■ TASK ■
Can you update the records below, replacing every "Meeting Minutes" with "Session Minutes" and leaving everything else unchanged?

■ Dataset excerpt ■
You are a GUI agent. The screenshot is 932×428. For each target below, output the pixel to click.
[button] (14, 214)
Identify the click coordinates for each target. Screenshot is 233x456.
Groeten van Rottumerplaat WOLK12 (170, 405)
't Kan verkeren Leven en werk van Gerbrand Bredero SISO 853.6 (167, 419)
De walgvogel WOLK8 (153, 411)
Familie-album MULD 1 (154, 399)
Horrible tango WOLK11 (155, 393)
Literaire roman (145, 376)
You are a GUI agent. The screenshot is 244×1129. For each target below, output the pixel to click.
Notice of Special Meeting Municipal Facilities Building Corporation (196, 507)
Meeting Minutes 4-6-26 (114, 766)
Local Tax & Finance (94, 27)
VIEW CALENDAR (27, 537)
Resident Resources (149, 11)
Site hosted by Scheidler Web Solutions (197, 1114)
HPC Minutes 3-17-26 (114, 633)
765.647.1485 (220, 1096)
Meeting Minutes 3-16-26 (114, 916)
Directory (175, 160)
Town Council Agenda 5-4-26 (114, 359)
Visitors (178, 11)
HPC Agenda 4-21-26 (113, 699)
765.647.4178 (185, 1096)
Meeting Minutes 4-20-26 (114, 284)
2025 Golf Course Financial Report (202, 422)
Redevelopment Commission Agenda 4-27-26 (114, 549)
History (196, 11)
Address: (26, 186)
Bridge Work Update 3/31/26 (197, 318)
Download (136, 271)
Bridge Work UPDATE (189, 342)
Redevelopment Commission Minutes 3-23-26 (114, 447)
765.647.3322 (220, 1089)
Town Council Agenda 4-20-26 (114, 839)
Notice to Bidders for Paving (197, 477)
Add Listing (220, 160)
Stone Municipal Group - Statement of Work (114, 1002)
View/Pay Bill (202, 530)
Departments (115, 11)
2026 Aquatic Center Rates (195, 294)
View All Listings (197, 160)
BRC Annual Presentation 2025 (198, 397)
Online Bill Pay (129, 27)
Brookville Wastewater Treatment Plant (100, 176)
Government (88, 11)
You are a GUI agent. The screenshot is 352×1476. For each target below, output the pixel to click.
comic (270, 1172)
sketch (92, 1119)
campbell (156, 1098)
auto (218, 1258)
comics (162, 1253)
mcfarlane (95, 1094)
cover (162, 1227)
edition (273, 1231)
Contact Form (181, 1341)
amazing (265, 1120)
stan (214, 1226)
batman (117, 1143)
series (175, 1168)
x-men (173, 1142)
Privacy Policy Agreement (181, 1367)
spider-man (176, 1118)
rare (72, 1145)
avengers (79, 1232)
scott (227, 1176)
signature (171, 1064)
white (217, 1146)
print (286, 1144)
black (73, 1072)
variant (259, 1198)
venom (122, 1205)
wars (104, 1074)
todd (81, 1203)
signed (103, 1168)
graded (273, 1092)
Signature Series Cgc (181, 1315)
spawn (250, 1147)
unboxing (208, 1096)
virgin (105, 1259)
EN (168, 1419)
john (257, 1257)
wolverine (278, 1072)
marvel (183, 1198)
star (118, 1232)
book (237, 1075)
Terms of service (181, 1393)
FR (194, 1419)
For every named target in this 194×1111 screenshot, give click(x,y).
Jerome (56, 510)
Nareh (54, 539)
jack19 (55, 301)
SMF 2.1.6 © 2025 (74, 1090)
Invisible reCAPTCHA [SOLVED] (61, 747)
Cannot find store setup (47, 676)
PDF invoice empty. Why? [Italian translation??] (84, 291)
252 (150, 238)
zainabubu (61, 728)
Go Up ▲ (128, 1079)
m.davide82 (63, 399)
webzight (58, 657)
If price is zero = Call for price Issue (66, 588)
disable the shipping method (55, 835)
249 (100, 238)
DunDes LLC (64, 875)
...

■ RESPONSE TO THE TASK ■
You are a GUI agent. The screenshot is 932×428. For each target below, output the pixel to click.
[button] (14, 214)
Identify the click coordinates for each target. Screenshot is 233x456.
Groeten van Rottumerplaat WOLK12 (170, 405)
't Kan verkeren Leven en werk van Gerbrand Bredero SISO 853.6 (167, 419)
De walgvogel WOLK8 (153, 411)
Familie-album MULD 1 (154, 399)
Horrible tango WOLK11 (155, 393)
Literaire roman (145, 376)
You are a GUI agent. The screenshot is 244×1129. For each target below, output the pixel to click.
Notice of Special Meeting Municipal Facilities Building Corporation (196, 507)
Session Minutes 4-6-26 (114, 766)
Local Tax & Finance (94, 27)
VIEW CALENDAR (27, 537)
Resident Resources (149, 11)
Site hosted by Scheidler Web Solutions (197, 1114)
HPC Minutes 3-17-26 (114, 633)
765.647.1485 (220, 1096)
Session Minutes 3-16-26 (114, 916)
Directory (175, 160)
Town Council Agenda 5-4-26 (114, 359)
Visitors (178, 11)
HPC Agenda 4-21-26 (113, 699)
765.647.4178 (185, 1096)
Session Minutes 4-20-26 (114, 284)
2025 Golf Course Financial Report (202, 422)
Redevelopment Commission Agenda 4-27-26 (114, 549)
History (196, 11)
Address: (26, 186)
Bridge Work Update 3/31/26 (197, 318)
Download (136, 271)
Bridge Work UPDATE (189, 342)
Redevelopment Commission Minutes 3-23-26 (114, 447)
765.647.3322 (220, 1089)
Town Council Agenda 4-20-26 (114, 839)
Notice to Bidders for Paving (197, 477)
Add Listing (220, 160)
Stone Municipal Group - Statement of Work (114, 1002)
View/Pay Bill (202, 530)
Departments (115, 11)
2026 Aquatic Center Rates (195, 294)
View All Listings (197, 160)
BRC Annual Presentation 2025 (198, 397)
Online Bill Pay (129, 27)
Brookville Wastewater Treatment Plant (100, 176)
Government (88, 11)
You are a GUI agent. The screenshot is 352×1476. For each target below, output the pixel to click.
comic (270, 1172)
sketch (92, 1119)
campbell (156, 1098)
auto (218, 1258)
comics (162, 1253)
mcfarlane (95, 1094)
cover (162, 1227)
edition (273, 1231)
Contact Form (181, 1341)
amazing (265, 1120)
stan (214, 1226)
batman (117, 1143)
series (175, 1168)
x-men (173, 1142)
Privacy Policy Agreement (181, 1367)
spider-man (176, 1118)
rare (72, 1145)
avengers (79, 1232)
scott (227, 1176)
signature (171, 1064)
white (217, 1146)
print (286, 1144)
black (73, 1072)
variant (259, 1198)
venom (122, 1205)
wars (104, 1074)
todd (81, 1203)
signed (103, 1168)
graded (273, 1092)
Signature Series Cgc (181, 1315)
spawn (250, 1147)
unboxing (208, 1096)
virgin (105, 1259)
EN (168, 1419)
john (257, 1257)
wolverine (278, 1072)
marvel (183, 1198)
star (118, 1232)
book (237, 1075)
Terms of service (181, 1393)
FR (194, 1419)
For every named target in this 194×1111 screenshot, give click(x,y).
Jerome (56, 510)
Nareh (54, 539)
jack19 (55, 301)
SMF 2.1.6 © 2025 (74, 1090)
Invisible reCAPTCHA [SOLVED] (61, 747)
Cannot find store setup (47, 676)
PDF invoice empty. Why? [Italian translation??] (84, 291)
252 (150, 238)
zainabubu (61, 728)
Go Up ▲ (128, 1079)
m.davide82 (63, 399)
webzight (58, 657)
If price is zero = Call for price Issue (66, 588)
disable the shipping method (55, 835)
249 (100, 238)
DunDes LLC (64, 875)
...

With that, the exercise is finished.